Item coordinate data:
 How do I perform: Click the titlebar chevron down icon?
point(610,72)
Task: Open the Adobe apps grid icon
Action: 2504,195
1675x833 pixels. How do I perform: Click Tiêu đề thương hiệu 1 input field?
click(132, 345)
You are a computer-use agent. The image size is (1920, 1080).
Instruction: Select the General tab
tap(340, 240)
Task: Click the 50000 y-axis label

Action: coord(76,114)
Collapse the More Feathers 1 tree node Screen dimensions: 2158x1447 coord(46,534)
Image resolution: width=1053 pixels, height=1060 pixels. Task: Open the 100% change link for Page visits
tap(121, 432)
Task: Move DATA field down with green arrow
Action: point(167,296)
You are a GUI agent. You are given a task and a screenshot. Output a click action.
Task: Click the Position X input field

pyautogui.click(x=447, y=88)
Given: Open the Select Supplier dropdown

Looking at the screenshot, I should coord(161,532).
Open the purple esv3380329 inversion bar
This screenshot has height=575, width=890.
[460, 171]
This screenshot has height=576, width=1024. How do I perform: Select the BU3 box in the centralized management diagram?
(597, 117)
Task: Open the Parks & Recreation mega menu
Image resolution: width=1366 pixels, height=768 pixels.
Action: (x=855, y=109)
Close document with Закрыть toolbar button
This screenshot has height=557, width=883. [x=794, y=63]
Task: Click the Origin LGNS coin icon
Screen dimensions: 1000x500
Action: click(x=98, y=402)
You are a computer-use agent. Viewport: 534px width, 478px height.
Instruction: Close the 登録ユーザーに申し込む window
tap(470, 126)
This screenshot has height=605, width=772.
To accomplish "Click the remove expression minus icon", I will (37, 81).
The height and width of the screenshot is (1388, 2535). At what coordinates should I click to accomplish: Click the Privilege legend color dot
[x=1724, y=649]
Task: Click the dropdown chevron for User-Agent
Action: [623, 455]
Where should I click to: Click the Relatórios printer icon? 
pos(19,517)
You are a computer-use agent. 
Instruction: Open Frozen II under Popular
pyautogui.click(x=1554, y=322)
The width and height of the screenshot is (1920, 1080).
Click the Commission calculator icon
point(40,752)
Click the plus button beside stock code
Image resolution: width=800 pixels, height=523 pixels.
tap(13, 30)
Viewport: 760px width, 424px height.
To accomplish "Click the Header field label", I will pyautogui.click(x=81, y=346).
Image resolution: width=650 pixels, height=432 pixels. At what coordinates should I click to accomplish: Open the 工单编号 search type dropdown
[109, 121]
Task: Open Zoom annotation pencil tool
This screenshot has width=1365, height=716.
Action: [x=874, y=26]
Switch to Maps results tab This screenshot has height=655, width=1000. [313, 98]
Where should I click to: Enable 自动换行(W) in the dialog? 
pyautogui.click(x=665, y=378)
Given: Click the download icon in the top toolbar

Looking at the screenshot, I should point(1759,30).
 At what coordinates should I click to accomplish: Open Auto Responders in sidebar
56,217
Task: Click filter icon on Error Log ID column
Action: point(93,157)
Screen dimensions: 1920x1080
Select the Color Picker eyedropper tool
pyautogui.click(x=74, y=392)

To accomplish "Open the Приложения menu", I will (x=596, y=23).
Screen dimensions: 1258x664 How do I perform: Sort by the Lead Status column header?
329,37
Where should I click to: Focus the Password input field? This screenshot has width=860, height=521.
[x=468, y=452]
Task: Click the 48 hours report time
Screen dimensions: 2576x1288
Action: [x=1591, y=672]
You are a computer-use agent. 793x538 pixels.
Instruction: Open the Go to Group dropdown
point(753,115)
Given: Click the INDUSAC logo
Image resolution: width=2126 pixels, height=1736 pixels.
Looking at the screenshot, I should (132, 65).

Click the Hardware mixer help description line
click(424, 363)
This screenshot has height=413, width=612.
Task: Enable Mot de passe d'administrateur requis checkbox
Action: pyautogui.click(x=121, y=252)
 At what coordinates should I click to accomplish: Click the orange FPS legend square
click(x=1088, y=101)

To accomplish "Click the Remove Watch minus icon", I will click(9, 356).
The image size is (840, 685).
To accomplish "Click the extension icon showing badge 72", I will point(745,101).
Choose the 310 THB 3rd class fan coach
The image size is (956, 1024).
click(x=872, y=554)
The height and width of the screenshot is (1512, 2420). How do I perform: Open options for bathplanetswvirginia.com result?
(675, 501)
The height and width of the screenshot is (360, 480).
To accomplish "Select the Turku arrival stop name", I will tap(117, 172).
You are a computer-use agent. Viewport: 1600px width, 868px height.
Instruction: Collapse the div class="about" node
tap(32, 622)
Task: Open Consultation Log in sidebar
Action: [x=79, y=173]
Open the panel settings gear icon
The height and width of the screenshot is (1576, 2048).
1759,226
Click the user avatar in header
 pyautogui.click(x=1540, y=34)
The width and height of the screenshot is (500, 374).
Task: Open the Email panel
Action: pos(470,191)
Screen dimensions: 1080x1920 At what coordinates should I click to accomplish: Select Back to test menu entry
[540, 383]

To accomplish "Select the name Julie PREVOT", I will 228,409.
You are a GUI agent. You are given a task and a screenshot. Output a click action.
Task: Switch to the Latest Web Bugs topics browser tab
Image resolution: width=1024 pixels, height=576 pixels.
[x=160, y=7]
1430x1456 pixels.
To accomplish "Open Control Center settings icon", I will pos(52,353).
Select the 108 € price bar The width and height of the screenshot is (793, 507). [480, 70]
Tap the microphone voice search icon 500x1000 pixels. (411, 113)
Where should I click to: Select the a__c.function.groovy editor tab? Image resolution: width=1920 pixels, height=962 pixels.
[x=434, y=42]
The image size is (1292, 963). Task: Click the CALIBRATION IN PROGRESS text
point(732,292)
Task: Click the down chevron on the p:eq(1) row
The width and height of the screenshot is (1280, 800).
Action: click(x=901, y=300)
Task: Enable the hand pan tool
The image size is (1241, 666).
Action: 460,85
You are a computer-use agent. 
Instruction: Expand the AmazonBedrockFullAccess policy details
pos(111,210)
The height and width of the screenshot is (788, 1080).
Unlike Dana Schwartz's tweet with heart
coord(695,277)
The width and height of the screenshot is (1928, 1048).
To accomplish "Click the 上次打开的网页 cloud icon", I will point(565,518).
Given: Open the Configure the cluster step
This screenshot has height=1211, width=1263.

EXERCISE PROMPT: Rewrite all the entries above, changing "computer-use agent" to "desktop agent" wherever it occurs and leaving everything else as it is.

SOLUTION FOR THIS TASK:
 How do I perform: Click the titlebar chevron down icon?
point(610,72)
Task: Open the Adobe apps grid icon
Action: 2504,195
1675x833 pixels. How do I perform: Click Tiêu đề thương hiệu 1 input field?
click(132, 345)
You are a desktop agent. The image size is (1920, 1080).
Instruction: Select the General tab
tap(340, 240)
Task: Click the 50000 y-axis label

Action: coord(76,114)
Collapse the More Feathers 1 tree node Screen dimensions: 2158x1447 coord(46,534)
Image resolution: width=1053 pixels, height=1060 pixels. Task: Open the 100% change link for Page visits
tap(121, 432)
Task: Move DATA field down with green arrow
Action: point(167,296)
You are a GUI agent. You are given a task and a screenshot. Output a click action.
Task: Click the Position X input field

pyautogui.click(x=447, y=88)
Given: Open the Select Supplier dropdown

Looking at the screenshot, I should coord(161,532).
Open the purple esv3380329 inversion bar
This screenshot has height=575, width=890.
[460, 171]
This screenshot has height=576, width=1024. How do I perform: Select the BU3 box in the centralized management diagram?
(597, 117)
Task: Open the Parks & Recreation mega menu
Image resolution: width=1366 pixels, height=768 pixels.
Action: (x=855, y=109)
Close document with Закрыть toolbar button
This screenshot has height=557, width=883. [x=794, y=63]
Task: Click the Origin LGNS coin icon
Screen dimensions: 1000x500
Action: click(x=98, y=402)
You are a desktop agent. Viewport: 534px width, 478px height.
Instruction: Close the 登録ユーザーに申し込む window
tap(470, 126)
This screenshot has height=605, width=772.
To accomplish "Click the remove expression minus icon", I will (37, 81).
The height and width of the screenshot is (1388, 2535). At what coordinates should I click to accomplish: Click the Privilege legend color dot
[x=1724, y=649]
Task: Click the dropdown chevron for User-Agent
Action: [623, 455]
Where should I click to: Click the Relatórios printer icon? 
pos(19,517)
You are a desktop agent. 
Instruction: Open Frozen II under Popular
pyautogui.click(x=1554, y=322)
The width and height of the screenshot is (1920, 1080).
Click the Commission calculator icon
point(40,752)
Click the plus button beside stock code
Image resolution: width=800 pixels, height=523 pixels.
tap(13, 30)
Viewport: 760px width, 424px height.
To accomplish "Click the Header field label", I will pyautogui.click(x=81, y=346).
Image resolution: width=650 pixels, height=432 pixels. At what coordinates should I click to accomplish: Open the 工单编号 search type dropdown
[109, 121]
Task: Open Zoom annotation pencil tool
This screenshot has width=1365, height=716.
Action: [x=874, y=26]
Switch to Maps results tab This screenshot has height=655, width=1000. [313, 98]
Where should I click to: Enable 自动换行(W) in the dialog? 
pyautogui.click(x=665, y=378)
Given: Click the download icon in the top toolbar

Looking at the screenshot, I should point(1759,30).
 At what coordinates should I click to accomplish: Open Auto Responders in sidebar
56,217
Task: Click filter icon on Error Log ID column
Action: point(93,157)
Screen dimensions: 1920x1080
Select the Color Picker eyedropper tool
pyautogui.click(x=74, y=392)

To accomplish "Open the Приложения menu", I will (x=596, y=23).
Screen dimensions: 1258x664 How do I perform: Sort by the Lead Status column header?
329,37
Where should I click to: Focus the Password input field? This screenshot has width=860, height=521.
[x=468, y=452]
Task: Click the 48 hours report time
Screen dimensions: 2576x1288
Action: [x=1591, y=672]
You are a desktop agent. 793x538 pixels.
Instruction: Open the Go to Group dropdown
point(753,115)
Given: Click the INDUSAC logo
Image resolution: width=2126 pixels, height=1736 pixels.
Looking at the screenshot, I should (132, 65).

Click the Hardware mixer help description line
click(424, 363)
This screenshot has height=413, width=612.
Task: Enable Mot de passe d'administrateur requis checkbox
Action: pyautogui.click(x=121, y=252)
 At what coordinates should I click to accomplish: Click the orange FPS legend square
click(x=1088, y=101)

To accomplish "Click the Remove Watch minus icon", I will click(9, 356).
The image size is (840, 685).
To accomplish "Click the extension icon showing badge 72", I will point(745,101).
Choose the 310 THB 3rd class fan coach
The image size is (956, 1024).
click(x=872, y=554)
The height and width of the screenshot is (1512, 2420). How do I perform: Open options for bathplanetswvirginia.com result?
(675, 501)
The height and width of the screenshot is (360, 480).
To accomplish "Select the Turku arrival stop name", I will tap(117, 172).
You are a desktop agent. Viewport: 1600px width, 868px height.
Instruction: Collapse the div class="about" node
tap(32, 622)
Task: Open Consultation Log in sidebar
Action: [x=79, y=173]
Open the panel settings gear icon
The height and width of the screenshot is (1576, 2048).
1759,226
Click the user avatar in header
 pyautogui.click(x=1540, y=34)
The width and height of the screenshot is (500, 374).
Task: Open the Email panel
Action: pos(470,191)
Screen dimensions: 1080x1920 At what coordinates should I click to accomplish: Select Back to test menu entry
[540, 383]

To accomplish "Select the name Julie PREVOT", I will 228,409.
You are a GUI agent. You are given a task and a screenshot. Output a click action.
Task: Switch to the Latest Web Bugs topics browser tab
Image resolution: width=1024 pixels, height=576 pixels.
[x=160, y=7]
1430x1456 pixels.
To accomplish "Open Control Center settings icon", I will pos(52,353).
Select the 108 € price bar The width and height of the screenshot is (793, 507). [480, 70]
Tap the microphone voice search icon 500x1000 pixels. (411, 113)
Where should I click to: Select the a__c.function.groovy editor tab? Image resolution: width=1920 pixels, height=962 pixels.
[x=434, y=42]
The image size is (1292, 963). Task: Click the CALIBRATION IN PROGRESS text
point(732,292)
Task: Click the down chevron on the p:eq(1) row
The width and height of the screenshot is (1280, 800).
Action: click(x=901, y=300)
Task: Enable the hand pan tool
The image size is (1241, 666).
Action: 460,85
You are a desktop agent. 
Instruction: Expand the AmazonBedrockFullAccess policy details
pos(111,210)
The height and width of the screenshot is (788, 1080).
Unlike Dana Schwartz's tweet with heart
coord(695,277)
The width and height of the screenshot is (1928, 1048).
To accomplish "Click the 上次打开的网页 cloud icon", I will point(565,518).
Given: Open the Configure the cluster step
This screenshot has height=1211, width=1263.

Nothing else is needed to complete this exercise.